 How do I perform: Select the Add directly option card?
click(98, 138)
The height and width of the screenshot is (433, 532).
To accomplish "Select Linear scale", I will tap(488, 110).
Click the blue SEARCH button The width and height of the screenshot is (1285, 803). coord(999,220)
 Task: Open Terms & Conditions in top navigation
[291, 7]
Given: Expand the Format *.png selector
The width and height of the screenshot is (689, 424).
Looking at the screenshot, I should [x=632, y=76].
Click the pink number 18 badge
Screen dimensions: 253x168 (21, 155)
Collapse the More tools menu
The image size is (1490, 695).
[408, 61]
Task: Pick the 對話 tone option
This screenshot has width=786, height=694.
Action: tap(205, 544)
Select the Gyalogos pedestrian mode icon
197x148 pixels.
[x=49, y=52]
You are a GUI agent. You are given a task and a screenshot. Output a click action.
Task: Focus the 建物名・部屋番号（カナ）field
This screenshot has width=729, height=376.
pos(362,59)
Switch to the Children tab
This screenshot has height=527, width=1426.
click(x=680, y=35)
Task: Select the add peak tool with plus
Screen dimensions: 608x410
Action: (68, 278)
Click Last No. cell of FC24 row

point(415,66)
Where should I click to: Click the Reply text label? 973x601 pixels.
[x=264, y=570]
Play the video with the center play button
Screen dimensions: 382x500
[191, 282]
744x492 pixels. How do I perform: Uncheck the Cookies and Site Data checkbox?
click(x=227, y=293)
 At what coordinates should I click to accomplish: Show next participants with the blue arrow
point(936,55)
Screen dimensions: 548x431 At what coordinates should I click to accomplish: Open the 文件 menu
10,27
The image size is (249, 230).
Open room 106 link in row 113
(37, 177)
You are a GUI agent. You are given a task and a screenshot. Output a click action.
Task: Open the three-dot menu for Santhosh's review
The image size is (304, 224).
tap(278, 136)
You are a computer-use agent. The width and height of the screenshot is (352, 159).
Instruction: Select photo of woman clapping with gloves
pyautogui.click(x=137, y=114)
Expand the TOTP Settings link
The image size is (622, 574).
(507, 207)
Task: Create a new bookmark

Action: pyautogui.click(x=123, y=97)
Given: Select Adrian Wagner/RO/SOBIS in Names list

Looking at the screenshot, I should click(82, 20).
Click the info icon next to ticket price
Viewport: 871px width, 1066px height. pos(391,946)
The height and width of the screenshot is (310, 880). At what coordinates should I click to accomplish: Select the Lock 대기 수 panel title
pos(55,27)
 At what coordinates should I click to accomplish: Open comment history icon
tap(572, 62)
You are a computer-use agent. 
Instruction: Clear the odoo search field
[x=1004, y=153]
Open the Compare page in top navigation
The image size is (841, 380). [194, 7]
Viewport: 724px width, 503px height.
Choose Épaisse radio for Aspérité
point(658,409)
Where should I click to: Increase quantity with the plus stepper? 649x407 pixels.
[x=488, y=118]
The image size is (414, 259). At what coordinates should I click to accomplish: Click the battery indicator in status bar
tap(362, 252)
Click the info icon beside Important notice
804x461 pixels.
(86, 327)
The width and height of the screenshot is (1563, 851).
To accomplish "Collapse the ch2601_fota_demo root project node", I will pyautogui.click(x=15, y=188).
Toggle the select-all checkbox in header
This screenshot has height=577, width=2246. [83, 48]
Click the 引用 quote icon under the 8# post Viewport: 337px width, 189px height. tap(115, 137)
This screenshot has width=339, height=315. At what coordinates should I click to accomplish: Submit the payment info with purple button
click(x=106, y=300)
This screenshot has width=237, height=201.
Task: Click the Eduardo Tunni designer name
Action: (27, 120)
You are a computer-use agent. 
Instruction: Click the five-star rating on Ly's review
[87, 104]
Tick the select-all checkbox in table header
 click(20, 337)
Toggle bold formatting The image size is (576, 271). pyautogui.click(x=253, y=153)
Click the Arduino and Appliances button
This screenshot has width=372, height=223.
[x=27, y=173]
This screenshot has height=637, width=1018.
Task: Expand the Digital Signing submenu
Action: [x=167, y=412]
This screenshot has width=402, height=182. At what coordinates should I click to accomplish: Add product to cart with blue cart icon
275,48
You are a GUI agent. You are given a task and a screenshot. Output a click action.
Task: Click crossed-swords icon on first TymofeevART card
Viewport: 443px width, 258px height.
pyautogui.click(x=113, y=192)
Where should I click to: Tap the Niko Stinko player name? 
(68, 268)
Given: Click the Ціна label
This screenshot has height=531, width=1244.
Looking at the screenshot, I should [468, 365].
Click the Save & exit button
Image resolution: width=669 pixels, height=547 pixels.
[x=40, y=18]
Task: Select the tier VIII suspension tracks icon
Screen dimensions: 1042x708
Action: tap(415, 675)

## WORK ORDER
Your answer must be the records themselves, output again exactly.

## TASK RESULT
 How do I perform: Select the Add directly option card?
click(98, 138)
The height and width of the screenshot is (433, 532).
To accomplish "Select Linear scale", I will tap(488, 110).
Click the blue SEARCH button The width and height of the screenshot is (1285, 803). coord(999,220)
 Task: Open Terms & Conditions in top navigation
[291, 7]
Given: Expand the Format *.png selector
The width and height of the screenshot is (689, 424).
Looking at the screenshot, I should [x=632, y=76].
Click the pink number 18 badge
Screen dimensions: 253x168 (21, 155)
Collapse the More tools menu
The image size is (1490, 695).
[408, 61]
Task: Pick the 對話 tone option
This screenshot has width=786, height=694.
Action: tap(205, 544)
Select the Gyalogos pedestrian mode icon
197x148 pixels.
[x=49, y=52]
You are a GUI agent. You are given a task and a screenshot. Output a click action.
Task: Focus the 建物名・部屋番号（カナ）field
This screenshot has width=729, height=376.
pos(362,59)
Switch to the Children tab
This screenshot has height=527, width=1426.
click(x=680, y=35)
Task: Select the add peak tool with plus
Screen dimensions: 608x410
Action: (68, 278)
Click Last No. cell of FC24 row

point(415,66)
Where should I click to: Click the Reply text label? 973x601 pixels.
[x=264, y=570]
Play the video with the center play button
Screen dimensions: 382x500
[191, 282]
744x492 pixels. How do I perform: Uncheck the Cookies and Site Data checkbox?
click(x=227, y=293)
 At what coordinates should I click to accomplish: Show next participants with the blue arrow
point(936,55)
Screen dimensions: 548x431 At what coordinates should I click to accomplish: Open the 文件 menu
10,27
The image size is (249, 230).
Open room 106 link in row 113
(37, 177)
You are a GUI agent. You are given a task and a screenshot. Output a click action.
Task: Open the three-dot menu for Santhosh's review
The image size is (304, 224).
tap(278, 136)
You are a computer-use agent. The width and height of the screenshot is (352, 159).
Instruction: Select photo of woman clapping with gloves
pyautogui.click(x=137, y=114)
Expand the TOTP Settings link
The image size is (622, 574).
(507, 207)
Task: Create a new bookmark

Action: pyautogui.click(x=123, y=97)
Given: Select Adrian Wagner/RO/SOBIS in Names list

Looking at the screenshot, I should click(82, 20).
Click the info icon next to ticket price
Viewport: 871px width, 1066px height. pos(391,946)
The height and width of the screenshot is (310, 880). At what coordinates should I click to accomplish: Select the Lock 대기 수 panel title
pos(55,27)
 At what coordinates should I click to accomplish: Open comment history icon
tap(572, 62)
You are a computer-use agent. 
Instruction: Clear the odoo search field
[x=1004, y=153]
Open the Compare page in top navigation
The image size is (841, 380). [194, 7]
Viewport: 724px width, 503px height.
Choose Épaisse radio for Aspérité
point(658,409)
Where should I click to: Increase quantity with the plus stepper? 649x407 pixels.
[x=488, y=118]
The image size is (414, 259). At what coordinates should I click to accomplish: Click the battery indicator in status bar
tap(362, 252)
Click the info icon beside Important notice
804x461 pixels.
(86, 327)
The width and height of the screenshot is (1563, 851).
To accomplish "Collapse the ch2601_fota_demo root project node", I will pyautogui.click(x=15, y=188).
Toggle the select-all checkbox in header
This screenshot has height=577, width=2246. [83, 48]
Click the 引用 quote icon under the 8# post Viewport: 337px width, 189px height. tap(115, 137)
This screenshot has width=339, height=315. At what coordinates should I click to accomplish: Submit the payment info with purple button
click(x=106, y=300)
This screenshot has width=237, height=201.
Task: Click the Eduardo Tunni designer name
Action: (27, 120)
You are a computer-use agent. 
Instruction: Click the five-star rating on Ly's review
[87, 104]
Tick the select-all checkbox in table header
 click(20, 337)
Toggle bold formatting The image size is (576, 271). pyautogui.click(x=253, y=153)
Click the Arduino and Appliances button
This screenshot has width=372, height=223.
[x=27, y=173]
This screenshot has height=637, width=1018.
Task: Expand the Digital Signing submenu
Action: [x=167, y=412]
This screenshot has width=402, height=182. At what coordinates should I click to accomplish: Add product to cart with blue cart icon
275,48
You are a GUI agent. You are given a task and a screenshot. Output a click action.
Task: Click crossed-swords icon on first TymofeevART card
Viewport: 443px width, 258px height.
pyautogui.click(x=113, y=192)
Where should I click to: Tap the Niko Stinko player name? 
(68, 268)
Given: Click the Ціна label
This screenshot has height=531, width=1244.
Looking at the screenshot, I should [468, 365].
Click the Save & exit button
Image resolution: width=669 pixels, height=547 pixels.
[x=40, y=18]
Task: Select the tier VIII suspension tracks icon
Screen dimensions: 1042x708
Action: tap(415, 675)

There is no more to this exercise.